- Born: Kenneth Tindall Derr August 4, 1936 Wilkes-Barre, Pennsylvania, U.S.
- Died: July 12, 2024 (aged 87) Orinda, California, U.S.
- Education: Cornell University (BS, MBA)
- Occupation: Business executive
- Known for: CEO of Chevron Corporation
- Spouse: Donna Mettler (m. 1959)
- Children: 3

= Kenneth T. Derr =

American businessman (1936–2024)

Kenneth Tindall Derr (August 4, 1936 – July 12, 2024) was an American business executive who served as chairman and chief executive officer (CEO) of Chevron Corporation from 1989 to 1999. He was known for leading Chevron’s global expansion in the Middle East with the merger of Gulf Corp.

== Early life and education ==
Derr was born in Wilkes-Barre, Pennsylvania.
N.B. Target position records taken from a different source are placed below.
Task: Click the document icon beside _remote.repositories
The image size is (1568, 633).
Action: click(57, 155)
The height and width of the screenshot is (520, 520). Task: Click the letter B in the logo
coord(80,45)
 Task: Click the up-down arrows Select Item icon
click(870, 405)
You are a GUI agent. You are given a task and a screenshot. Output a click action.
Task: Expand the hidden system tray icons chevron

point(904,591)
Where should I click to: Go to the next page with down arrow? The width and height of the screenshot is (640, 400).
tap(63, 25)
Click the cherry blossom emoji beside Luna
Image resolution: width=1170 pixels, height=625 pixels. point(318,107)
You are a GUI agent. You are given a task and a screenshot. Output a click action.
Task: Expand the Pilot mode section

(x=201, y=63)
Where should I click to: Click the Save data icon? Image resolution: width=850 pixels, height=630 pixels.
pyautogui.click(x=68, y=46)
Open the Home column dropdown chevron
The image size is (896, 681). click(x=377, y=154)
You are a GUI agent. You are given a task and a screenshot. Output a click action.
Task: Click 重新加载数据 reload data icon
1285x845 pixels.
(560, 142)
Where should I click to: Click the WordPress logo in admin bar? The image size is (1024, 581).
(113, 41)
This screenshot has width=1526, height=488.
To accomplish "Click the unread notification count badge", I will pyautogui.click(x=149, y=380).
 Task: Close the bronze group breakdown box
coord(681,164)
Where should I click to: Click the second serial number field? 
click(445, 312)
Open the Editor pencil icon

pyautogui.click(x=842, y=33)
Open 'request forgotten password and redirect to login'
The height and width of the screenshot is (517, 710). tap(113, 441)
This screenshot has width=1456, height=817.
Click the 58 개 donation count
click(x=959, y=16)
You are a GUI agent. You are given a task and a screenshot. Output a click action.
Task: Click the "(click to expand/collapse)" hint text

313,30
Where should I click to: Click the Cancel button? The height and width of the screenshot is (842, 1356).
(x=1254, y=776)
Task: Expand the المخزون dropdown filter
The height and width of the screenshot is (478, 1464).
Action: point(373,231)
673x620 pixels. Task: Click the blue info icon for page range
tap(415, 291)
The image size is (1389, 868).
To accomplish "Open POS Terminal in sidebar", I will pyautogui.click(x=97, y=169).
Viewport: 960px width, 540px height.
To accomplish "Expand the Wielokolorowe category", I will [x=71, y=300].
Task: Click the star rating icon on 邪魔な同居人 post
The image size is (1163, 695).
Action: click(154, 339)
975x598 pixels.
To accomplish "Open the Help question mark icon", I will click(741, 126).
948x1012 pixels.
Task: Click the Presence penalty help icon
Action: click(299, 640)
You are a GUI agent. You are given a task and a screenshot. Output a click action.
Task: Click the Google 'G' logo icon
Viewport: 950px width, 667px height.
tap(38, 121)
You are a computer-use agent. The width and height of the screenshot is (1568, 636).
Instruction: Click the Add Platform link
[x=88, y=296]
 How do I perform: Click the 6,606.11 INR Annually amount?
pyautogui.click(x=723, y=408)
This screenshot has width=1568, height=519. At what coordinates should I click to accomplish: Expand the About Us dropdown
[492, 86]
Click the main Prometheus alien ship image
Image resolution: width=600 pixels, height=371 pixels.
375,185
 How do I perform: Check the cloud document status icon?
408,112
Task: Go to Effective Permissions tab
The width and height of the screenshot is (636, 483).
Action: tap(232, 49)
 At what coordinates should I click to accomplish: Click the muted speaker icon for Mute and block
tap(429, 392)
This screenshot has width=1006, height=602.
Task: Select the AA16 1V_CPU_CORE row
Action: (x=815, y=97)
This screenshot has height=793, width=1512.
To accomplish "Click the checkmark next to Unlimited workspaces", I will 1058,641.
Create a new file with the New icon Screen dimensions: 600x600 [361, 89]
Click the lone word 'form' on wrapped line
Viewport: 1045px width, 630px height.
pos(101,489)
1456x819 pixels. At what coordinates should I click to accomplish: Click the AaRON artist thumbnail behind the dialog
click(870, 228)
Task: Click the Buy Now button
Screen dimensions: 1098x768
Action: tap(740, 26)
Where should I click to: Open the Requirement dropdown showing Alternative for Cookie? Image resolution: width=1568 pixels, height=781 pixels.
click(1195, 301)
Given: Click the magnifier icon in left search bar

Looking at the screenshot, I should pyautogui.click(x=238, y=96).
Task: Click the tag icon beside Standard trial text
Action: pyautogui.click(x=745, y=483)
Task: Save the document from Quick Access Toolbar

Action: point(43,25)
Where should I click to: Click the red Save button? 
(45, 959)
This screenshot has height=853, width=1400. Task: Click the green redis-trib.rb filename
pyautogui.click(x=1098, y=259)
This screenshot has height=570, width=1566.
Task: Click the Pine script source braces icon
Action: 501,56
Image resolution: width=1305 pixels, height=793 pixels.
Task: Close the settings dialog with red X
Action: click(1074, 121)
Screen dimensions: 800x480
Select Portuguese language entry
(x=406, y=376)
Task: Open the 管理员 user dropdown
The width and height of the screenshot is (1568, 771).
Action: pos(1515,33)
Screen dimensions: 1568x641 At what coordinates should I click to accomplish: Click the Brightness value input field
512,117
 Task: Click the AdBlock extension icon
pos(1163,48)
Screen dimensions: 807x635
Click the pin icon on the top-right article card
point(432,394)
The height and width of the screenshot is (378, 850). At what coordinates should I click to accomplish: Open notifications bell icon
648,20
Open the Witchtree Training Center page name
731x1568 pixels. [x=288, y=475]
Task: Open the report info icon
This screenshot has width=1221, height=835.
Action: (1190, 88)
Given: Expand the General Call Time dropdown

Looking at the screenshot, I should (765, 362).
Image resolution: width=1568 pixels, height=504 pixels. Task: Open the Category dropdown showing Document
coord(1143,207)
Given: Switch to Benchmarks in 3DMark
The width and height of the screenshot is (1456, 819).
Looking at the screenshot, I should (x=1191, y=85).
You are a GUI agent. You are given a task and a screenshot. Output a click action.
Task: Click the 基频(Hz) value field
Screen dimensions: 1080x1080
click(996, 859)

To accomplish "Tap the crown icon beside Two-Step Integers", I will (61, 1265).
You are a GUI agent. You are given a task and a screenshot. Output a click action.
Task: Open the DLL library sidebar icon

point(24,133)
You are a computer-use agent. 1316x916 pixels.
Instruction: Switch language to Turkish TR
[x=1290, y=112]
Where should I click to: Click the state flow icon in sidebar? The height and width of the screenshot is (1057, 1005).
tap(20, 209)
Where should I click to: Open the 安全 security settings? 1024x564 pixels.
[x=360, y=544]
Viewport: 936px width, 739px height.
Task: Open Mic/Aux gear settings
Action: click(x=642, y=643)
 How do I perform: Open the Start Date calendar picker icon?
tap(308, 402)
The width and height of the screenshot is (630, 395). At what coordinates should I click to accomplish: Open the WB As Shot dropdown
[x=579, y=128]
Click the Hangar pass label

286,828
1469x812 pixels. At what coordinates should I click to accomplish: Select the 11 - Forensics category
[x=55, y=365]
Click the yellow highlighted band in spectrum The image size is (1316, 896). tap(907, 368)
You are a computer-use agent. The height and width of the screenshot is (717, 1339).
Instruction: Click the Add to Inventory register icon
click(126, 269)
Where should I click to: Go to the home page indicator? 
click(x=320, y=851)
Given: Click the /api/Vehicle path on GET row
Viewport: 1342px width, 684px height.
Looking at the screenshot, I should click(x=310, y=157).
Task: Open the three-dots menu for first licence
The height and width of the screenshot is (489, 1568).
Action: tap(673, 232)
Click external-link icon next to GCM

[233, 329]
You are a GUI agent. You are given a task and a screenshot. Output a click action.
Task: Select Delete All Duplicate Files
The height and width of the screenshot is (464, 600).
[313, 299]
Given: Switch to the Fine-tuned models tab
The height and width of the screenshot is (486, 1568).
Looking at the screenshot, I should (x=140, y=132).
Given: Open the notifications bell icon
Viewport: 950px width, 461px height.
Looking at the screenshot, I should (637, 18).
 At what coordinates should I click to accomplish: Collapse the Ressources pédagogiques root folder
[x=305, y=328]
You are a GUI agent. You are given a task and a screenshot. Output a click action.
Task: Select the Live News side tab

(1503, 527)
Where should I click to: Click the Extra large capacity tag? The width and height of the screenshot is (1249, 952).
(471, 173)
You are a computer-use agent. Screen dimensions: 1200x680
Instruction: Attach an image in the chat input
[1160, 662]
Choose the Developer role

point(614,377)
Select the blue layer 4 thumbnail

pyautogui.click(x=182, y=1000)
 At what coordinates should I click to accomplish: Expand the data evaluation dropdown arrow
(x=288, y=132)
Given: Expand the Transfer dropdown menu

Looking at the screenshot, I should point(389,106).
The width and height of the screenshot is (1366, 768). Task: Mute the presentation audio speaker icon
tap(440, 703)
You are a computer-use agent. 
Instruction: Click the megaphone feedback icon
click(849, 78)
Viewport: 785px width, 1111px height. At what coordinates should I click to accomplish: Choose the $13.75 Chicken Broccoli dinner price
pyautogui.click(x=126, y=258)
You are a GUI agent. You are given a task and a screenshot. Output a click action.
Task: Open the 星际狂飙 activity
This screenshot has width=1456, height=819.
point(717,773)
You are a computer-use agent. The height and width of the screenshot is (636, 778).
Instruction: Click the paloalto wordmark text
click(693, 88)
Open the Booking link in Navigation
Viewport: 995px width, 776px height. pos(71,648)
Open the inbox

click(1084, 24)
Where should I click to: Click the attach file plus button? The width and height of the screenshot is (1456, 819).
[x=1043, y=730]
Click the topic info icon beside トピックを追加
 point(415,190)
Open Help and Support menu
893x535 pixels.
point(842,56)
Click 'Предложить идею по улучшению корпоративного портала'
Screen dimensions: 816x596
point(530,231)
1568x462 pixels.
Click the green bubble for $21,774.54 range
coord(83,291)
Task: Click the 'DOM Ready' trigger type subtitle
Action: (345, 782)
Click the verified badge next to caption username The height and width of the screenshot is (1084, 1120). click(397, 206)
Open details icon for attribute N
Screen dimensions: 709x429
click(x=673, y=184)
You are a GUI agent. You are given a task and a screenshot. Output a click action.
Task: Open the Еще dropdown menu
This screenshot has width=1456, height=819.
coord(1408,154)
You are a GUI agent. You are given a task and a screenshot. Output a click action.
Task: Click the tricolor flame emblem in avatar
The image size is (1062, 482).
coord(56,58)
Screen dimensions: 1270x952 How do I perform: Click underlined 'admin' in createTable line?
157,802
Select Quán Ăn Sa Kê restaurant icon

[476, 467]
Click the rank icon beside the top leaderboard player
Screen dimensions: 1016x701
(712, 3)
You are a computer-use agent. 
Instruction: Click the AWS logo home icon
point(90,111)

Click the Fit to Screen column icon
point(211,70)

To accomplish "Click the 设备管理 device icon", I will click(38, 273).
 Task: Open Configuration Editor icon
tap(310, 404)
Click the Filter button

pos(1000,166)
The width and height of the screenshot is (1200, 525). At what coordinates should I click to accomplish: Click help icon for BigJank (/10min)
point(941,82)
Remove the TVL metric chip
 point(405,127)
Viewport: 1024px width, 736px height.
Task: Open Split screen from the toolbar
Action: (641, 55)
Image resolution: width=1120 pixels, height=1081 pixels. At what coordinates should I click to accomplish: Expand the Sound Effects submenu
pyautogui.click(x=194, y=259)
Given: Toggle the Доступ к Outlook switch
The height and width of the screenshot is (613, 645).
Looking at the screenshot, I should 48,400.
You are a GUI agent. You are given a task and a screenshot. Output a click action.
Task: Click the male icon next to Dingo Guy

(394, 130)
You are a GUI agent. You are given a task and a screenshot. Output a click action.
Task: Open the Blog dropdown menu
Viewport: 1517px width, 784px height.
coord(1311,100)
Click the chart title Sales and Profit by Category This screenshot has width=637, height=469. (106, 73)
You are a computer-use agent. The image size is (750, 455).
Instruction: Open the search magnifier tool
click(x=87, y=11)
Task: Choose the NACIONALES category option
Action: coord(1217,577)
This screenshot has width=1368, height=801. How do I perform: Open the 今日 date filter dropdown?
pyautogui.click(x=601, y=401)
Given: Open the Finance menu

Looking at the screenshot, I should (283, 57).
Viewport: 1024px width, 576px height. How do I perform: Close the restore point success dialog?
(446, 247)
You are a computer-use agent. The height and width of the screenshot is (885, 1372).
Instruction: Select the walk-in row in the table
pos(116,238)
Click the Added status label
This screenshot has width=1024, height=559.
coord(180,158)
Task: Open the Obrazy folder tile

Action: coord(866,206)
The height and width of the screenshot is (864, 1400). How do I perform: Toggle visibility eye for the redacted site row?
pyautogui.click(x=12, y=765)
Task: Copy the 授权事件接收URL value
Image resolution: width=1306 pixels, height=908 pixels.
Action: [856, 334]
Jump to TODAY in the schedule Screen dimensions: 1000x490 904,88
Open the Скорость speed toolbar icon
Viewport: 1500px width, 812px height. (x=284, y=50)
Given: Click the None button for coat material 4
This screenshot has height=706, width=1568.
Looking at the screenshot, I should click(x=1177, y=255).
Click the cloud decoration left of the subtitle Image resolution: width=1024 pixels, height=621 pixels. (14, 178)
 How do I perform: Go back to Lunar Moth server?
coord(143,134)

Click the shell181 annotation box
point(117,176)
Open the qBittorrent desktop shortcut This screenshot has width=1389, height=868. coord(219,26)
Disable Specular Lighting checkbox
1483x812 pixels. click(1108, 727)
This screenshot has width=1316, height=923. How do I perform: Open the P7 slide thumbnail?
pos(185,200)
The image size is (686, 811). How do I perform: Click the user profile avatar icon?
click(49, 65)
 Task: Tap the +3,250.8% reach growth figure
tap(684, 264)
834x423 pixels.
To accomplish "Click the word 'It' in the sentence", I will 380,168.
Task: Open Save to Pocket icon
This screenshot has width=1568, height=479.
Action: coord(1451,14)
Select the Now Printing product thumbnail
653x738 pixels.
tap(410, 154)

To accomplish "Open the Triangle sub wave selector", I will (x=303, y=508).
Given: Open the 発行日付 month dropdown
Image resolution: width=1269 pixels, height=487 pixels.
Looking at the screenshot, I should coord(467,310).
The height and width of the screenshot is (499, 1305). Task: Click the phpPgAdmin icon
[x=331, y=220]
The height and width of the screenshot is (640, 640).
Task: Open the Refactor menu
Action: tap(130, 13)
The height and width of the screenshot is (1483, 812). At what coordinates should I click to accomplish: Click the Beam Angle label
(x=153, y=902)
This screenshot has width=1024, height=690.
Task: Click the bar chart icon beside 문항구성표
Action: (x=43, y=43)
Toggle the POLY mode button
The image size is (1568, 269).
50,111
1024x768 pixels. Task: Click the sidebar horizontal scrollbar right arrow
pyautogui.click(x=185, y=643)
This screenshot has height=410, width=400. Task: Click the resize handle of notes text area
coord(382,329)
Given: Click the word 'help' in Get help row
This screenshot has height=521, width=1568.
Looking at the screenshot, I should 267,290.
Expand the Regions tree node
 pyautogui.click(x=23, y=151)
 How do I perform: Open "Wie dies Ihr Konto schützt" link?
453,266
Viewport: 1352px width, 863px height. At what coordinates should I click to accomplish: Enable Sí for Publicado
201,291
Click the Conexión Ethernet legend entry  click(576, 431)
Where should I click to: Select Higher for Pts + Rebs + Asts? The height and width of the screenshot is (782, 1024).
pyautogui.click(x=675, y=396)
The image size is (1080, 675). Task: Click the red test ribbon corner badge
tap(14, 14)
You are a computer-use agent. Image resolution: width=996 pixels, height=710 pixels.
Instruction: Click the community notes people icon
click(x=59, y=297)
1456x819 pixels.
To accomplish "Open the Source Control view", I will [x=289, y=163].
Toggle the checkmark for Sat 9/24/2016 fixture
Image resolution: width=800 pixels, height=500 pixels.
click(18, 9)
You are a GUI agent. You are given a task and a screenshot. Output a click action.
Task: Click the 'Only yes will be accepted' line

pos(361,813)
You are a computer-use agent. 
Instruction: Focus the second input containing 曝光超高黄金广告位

He earned a Bachelor of Science in mechanical engineering in 1959 and a Master of Business Administration in 1960, both from Cornell University.

== Career ==
=== Chevron Corporation ===
Derr joined Standard Oil of California (later Chevron) in 1960. He became its youngest ever vice president in 1972, president of Chevron U.S.A. in 1979, and a member of the board of directors in 1981. In 1985, he was appointed vice chairman and after managing Chevron's huge merger in the Middle East, became president of Chevron, succeeding, Donald L. Bower, in October 1 1979.

== Board memberships and affiliations ==
Derr served on the boards of Citigroup, AT&T, and Potlatch Corporation. He was chairman of the American Petroleum Institute and a trustee emeritus of Cornell University. He was a member of the Council on Foreign Relations and The Business Council.

== Personal life ==
Derr married Donna Mettler in 1959. The couple had three children, seven grandchildren, and two great-grandchildren. He lived in Orinda, California, and was a member of the San Francisco Golf Club and the Pacific-Union Club.

== Recognition ==
In 2019, Derr was awarded the Samuel C. Johnson Distinguished Service Award by Cornell University's Johnson School.

== Death ==
Kenneth T. Derr died at his home on July 12, 2024, at the age of 87.